Крики остались: в кошмаре кричали и раньше. Когда дерутся, всегда кричат. Но женских воплей прежде не было, это точно. Стараясь увернуться от ударов здоровенного топора, я припомнил, что в Фукугахаме звучали только мужские голоса. Откуда взялась женщина? Жена сёгуна — это я помнил точно! — ко времени той памятной схватки уже была убита обезьяной-наёмником. Да, и потом — откуда взялся топор?!
Вот, рубит. Промахивается. Тычок рукоятью едва не сносит мне голову. Кровь течёт по виску, струится на щёку. И снова: лезвие, обух, лезвие. Нет, топор — это что-то новенькое. Мы сходимся с обезумевшим лесорубом вплотную, лицом к лицу. Места для замаха нет; возможности тоже. Мышцы вот-вот лопнут от напряжения. Ноги зарываются в грунт, вспаханный нашими сандалиями не хуже, чем плугом. Меня толкают: я бы упал, да налетаю спиной на ствол дерева.
Дерево? В деревне?!
Мы на поляне. Кругом лес.
Шнур, которым подвязаны рукава моего кимоно, цепляется за сучок. Шнур перекинут через шею, он захлёстывает горло убийственной петлёй. У меня перехватывает дыхание, мутится разум. Как зверь, угодивший в силки, я рвусь на свободу, не задумываясь о последствиях, едва не задушив самого себя. Благодарение небесам! Шнур рвётся, рукава высвобождаются, но мне сейчас не до этого. Громила с топором не даст мне подвязать рукава заново.
Лезвие, обух, лезвие.
А женщина всё кричит. Что она кричит?
— Ты не Хасимото!
Лицо в полнеба. Женское лицо. Не сказать, чтобы красавица. А может, это гнев искажает черты, превращая знатную даму в бешеную ведьму, готовую сожрать меня без соли.
— Ты не Хасимото! Что ты здесь делаешь?!
Я и впрямь не Хасимото. Я не знаю, что здесь делаю. Спасаю свою шкуру? Сражаюсь за господина? Осуществляю давно задуманную месть?! Где, когда? Зачем?!
— А ты что здесь делаешь? — улучив миг передышки, спрашиваю я. — Что ты делаешь в Фукугахаме? Кто ты?!
— В Фукугахаме? — визжит она. — Какая ещё Фукугахама?!
И снова:
— Ты не Хасимото! Вон отсюда!!!
Иду вон.
3
«Не понимаю, о чём вы!»
За завтраком Ансэй был бледен и молчалив. Сидел, словно придавленный каменной плитой: вот-вот неподъёмный груз его расплющит. От шариков
Ну да, конечно. Я хорошо помнил, как болит горло после того, как тебя едва не задушили. От Цугавы, который с утра успел переговорить с сыном, я уже знал: Ансэй снова ничего не помнит. Кошмар? Да, приснился кошмар, как и в прошлый раз. Какой именно? Выветрился из памяти. Проснулся связанным.
Всё.
Я к Ансэю с расспросами не лез, а когда он, едва дождавшись конца завтрака, поспешил удалиться в купальный домик, только порадовался. Лучше и не придумать для моего замысла! Мытьё и купание — дело долгое, по меньшей мере час[33], если не больше, у меня есть. Жена Ансэя ушла помогать супруге господина Цугавы по хозяйству, так что спальня молодых была полностью в моём распоряжении.

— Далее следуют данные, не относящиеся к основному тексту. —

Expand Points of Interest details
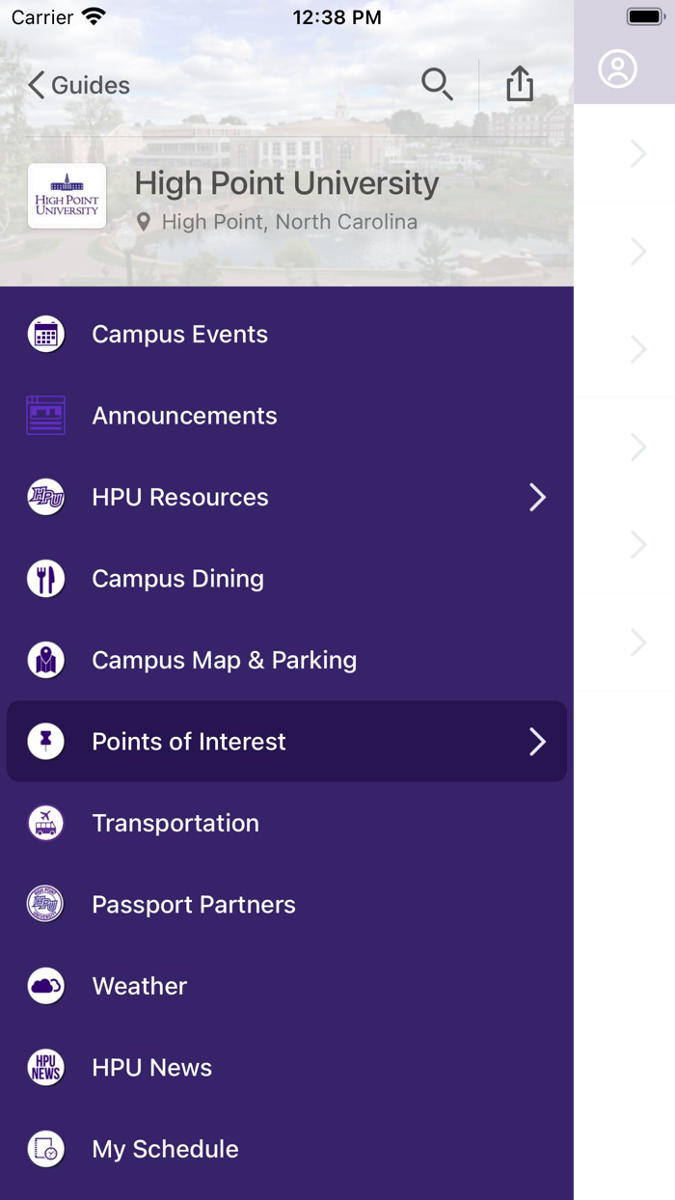The height and width of the screenshot is (1200, 675). coord(537,741)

Но сперва я разыскал Хисикаву. И без обиняков заявил, что мне требуется его помощь.
— Всё что угодно, Рэйден-сан! Я ваш должник.
Что ж, проверим, как далеко простирается это «всё что угодно». Когда мы остановились перед покоями наследника, Хисикаве с трудом удалось скрыть удивление. Я собирался удивить его ещё больше.
— Ваш амулет, Хисикава-сан. Он такой же, как у молодого господина?
— Да.
— Не только по назначению, но и по внешнему виду?
Хисикава на миг задумался.
— Да.
— И шнурок такой же? Длина, толщина?
— Никогда не мерил. Полагаю, что да.
— Вы бы не могли одолжить мне свой амулет?
После недолгих колебаний он снял с шеи вышитый мешочек на шёлковом шнурке и протянул мне. Двумя руками, со всем почтением, я принял омамори.
— Не беспокойтесь, скоро я вам его верну. А пока, прошу вас, сядьте возле входа в комнату — на том же месте, где сидели этой ночью.